SHORT EXERCISE A: Please reproduce, word for word, the passage in the trust litigation summary that opens with the words containing "It is a large" and closes with "and B damages.".
SHORT EXERCISE B: Write the next part of the trust litigation summary, starting after its last sentence.

EXCERPT TO READ:
####
Analysis
The plaintiff/representors (A and B) are the principal beneficiaries of X Trust, a discretionary trust governed by the law of Jersey with the first defendant/respondent (C) being the sole trustee. There are other stipendiary beneficiaries.
It is a large trust and owns shares in a public quoted company that have plummeted in value. No claim in respect of this loss has been made. However, there are other losses totalling nearly £100m and A and B wish to bring a breach of trust claim in respect of these losses.
If A and B are successful in their claim they will not personally benefit as C will be ordered to replenish the trust fund rather than pay A and B damages.
To date A and B’s claims have been funded from distributions from the trust and C made those distributions without reference to the court. C’s view then changed and, as there was a potential of prejudice to the trust from maintaining proceedings, it wished to stop distributions. A and B could not self fund the litigation and stated that they could not borrow money to fund the litigation as they would get no direct benefit from the action.
A and B applied to the court for a direction that they could bring the breach of trust claim at the expense of the trust fund itself.
C maintained a neutral position as it recognised the potential for conflict but did commission an independent report. The report highlighted the risk of the litigation becoming public knowledge. One of the directors of the public quoted company is a former trustee of the trust and a defendant. The shares could further fall in value if public confidence was lost and cause further loss to the trust.
Counsel’s opinions obtained by A and B concluded that the claims made against the trustees should be prosecuted.
Held (allowing the cost of the legal action against the trustee to be met out of the trust fund and for the pleadings to not be made available to the public):
- (1) Statute allows the court to order distributions out of the trust fund in this case.
####
LISTED RECORDS:
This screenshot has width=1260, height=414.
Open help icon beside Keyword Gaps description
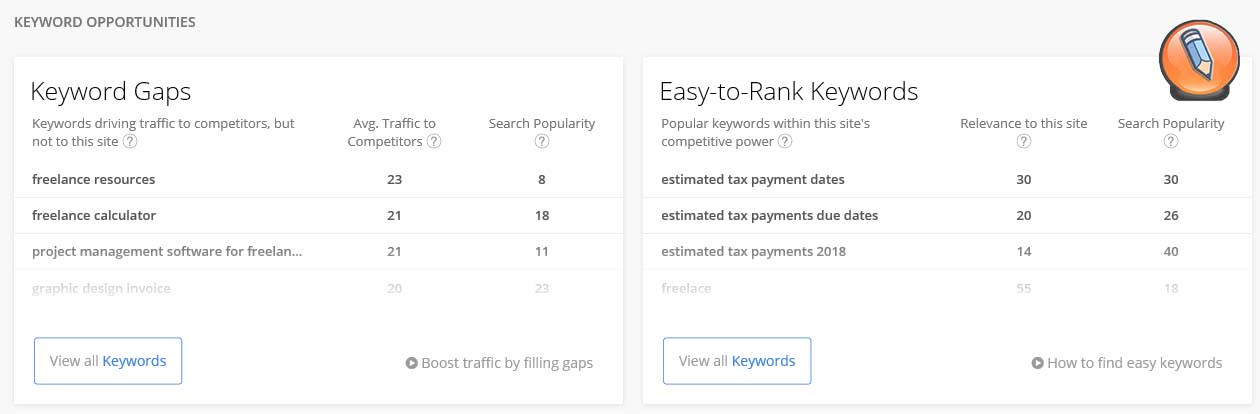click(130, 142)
####
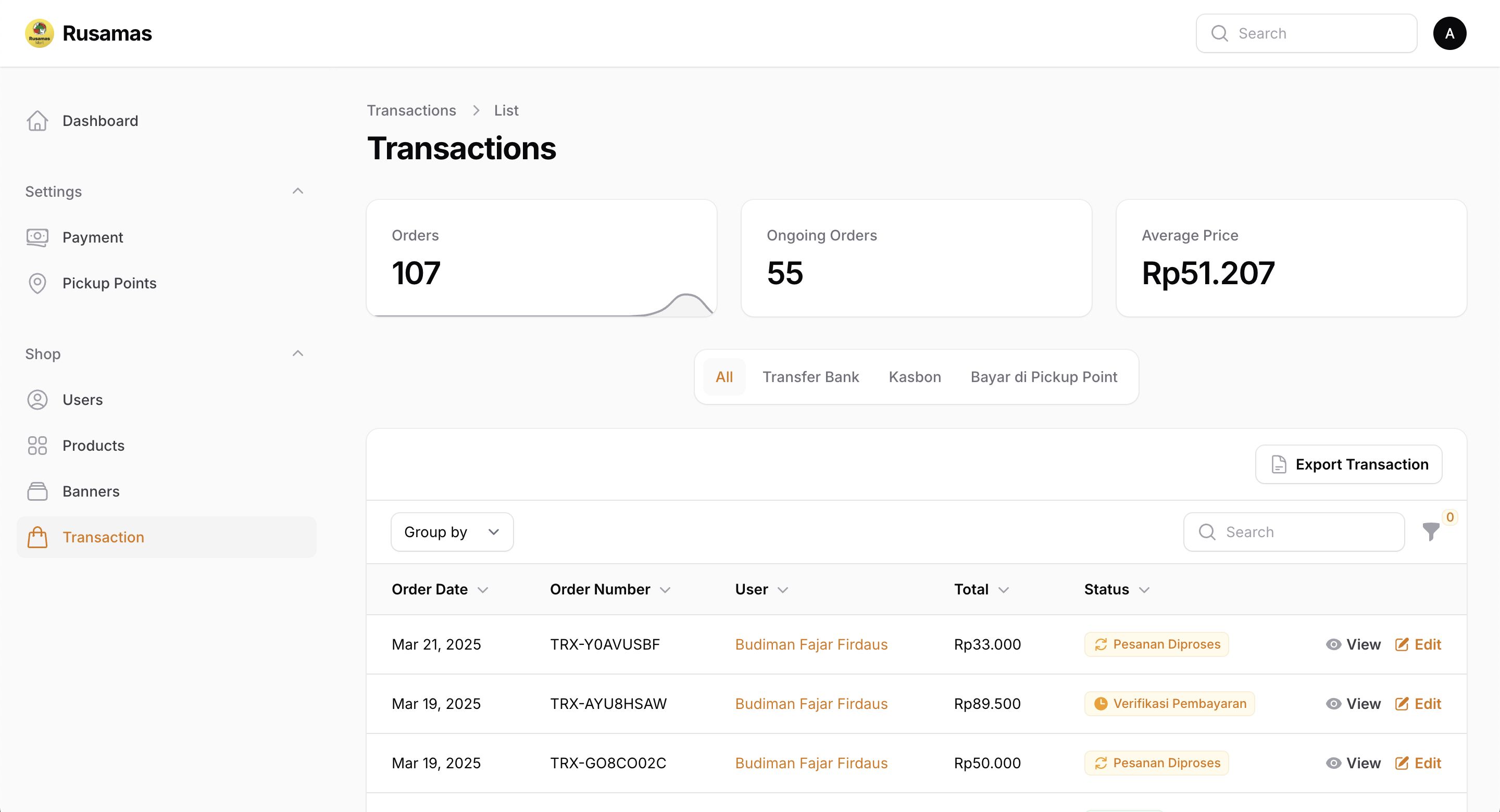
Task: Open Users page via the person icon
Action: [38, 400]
####
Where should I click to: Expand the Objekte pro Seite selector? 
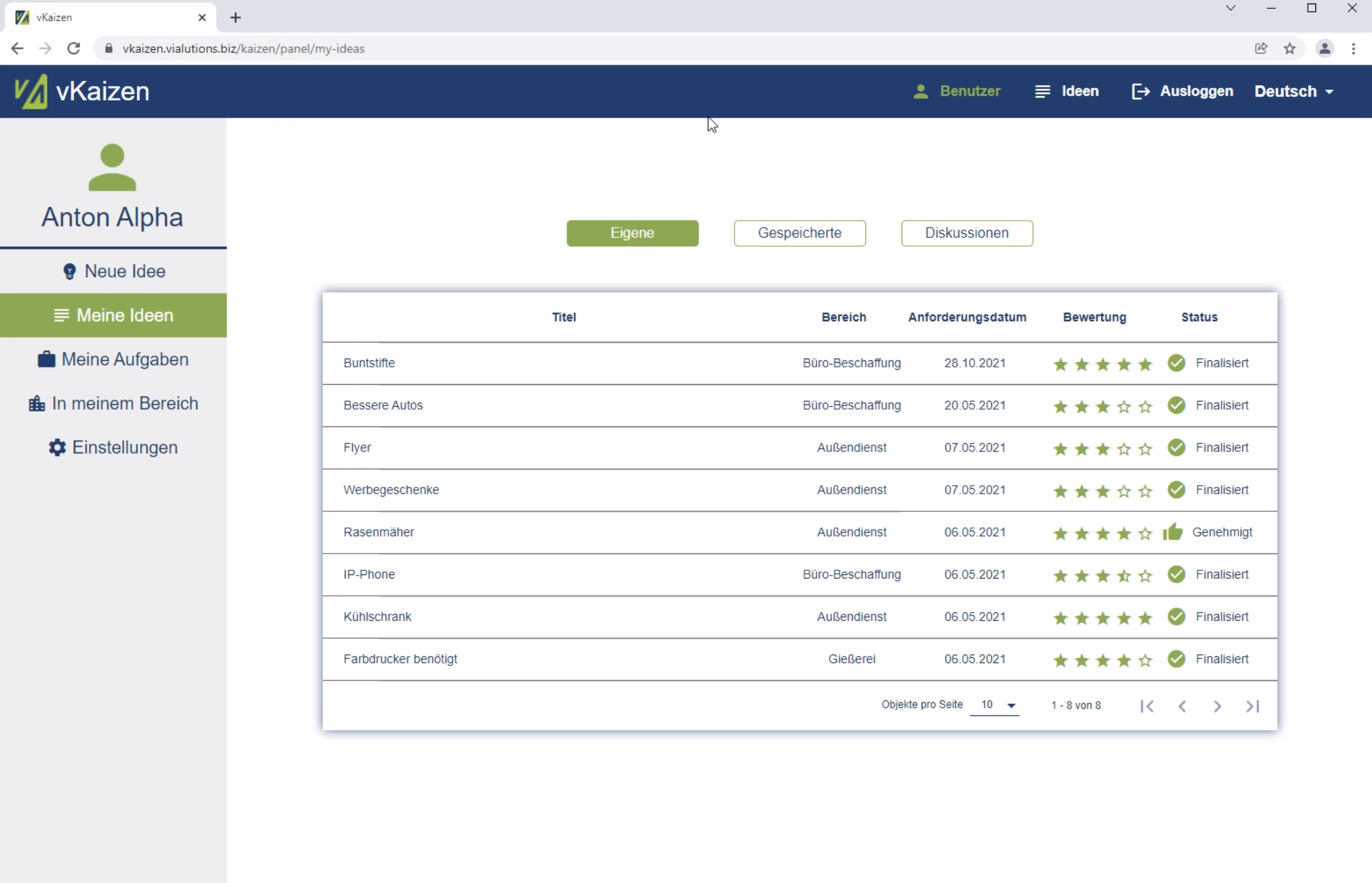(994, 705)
####
REPLY A:
It is a large trust and owns shares in a public quoted company that have plummeted in value. No claim in respect of this loss has been made. However, there are other losses totalling nearly £100m and A and B wish to bring a breach of trust claim in respect of these losses.
If A and B are successful in their claim they will not personally benefit as C will be ordered to replenish the trust fund rather than pay A and B damages.

REPLY B:
- (2) The court also has inherent jurisdiction to make a standard Beddoe order as although A and B are beneficiaries they are in effect bringing a derivative action as trustees for the benefit of the trust.
- (3) In this case it is the potential recipient of the damages that is critical – the trust itself.
- (4) The trustees are not defending the trust but rather themselves.
- (5) It was relevant that A and B would struggle to continue funding the litigation and such a conclusion would be unfortunate and not in the interests of the beneficiaries as a whole.
- (6) The size of the trust fund means that even after this order the trustees will still be able to pay out to stipendiary beneficiaries but may have to reduce future distributions to A and B if their future legal action is unsuccessful. Therefore the prospect of success and risk of failure vests in A and B if the litigation is funded by the trust.
- (7) Many external factors can determine the sale price of a company and it is not for the court to second guess market perception in relation to a particular company.
- (8) The order is time limited to pay the costs and disbursements of the legal action until two months after discovery has been made. At that point a further court order will be needed to continue this funding.
- (9) Any adverse cost order made against A and B are to be met from the trust fund.
- (10) All the parties costs of this application shall be paid from the trust fund.
Continue reading "Re X (Trust) [2012] JRC 171"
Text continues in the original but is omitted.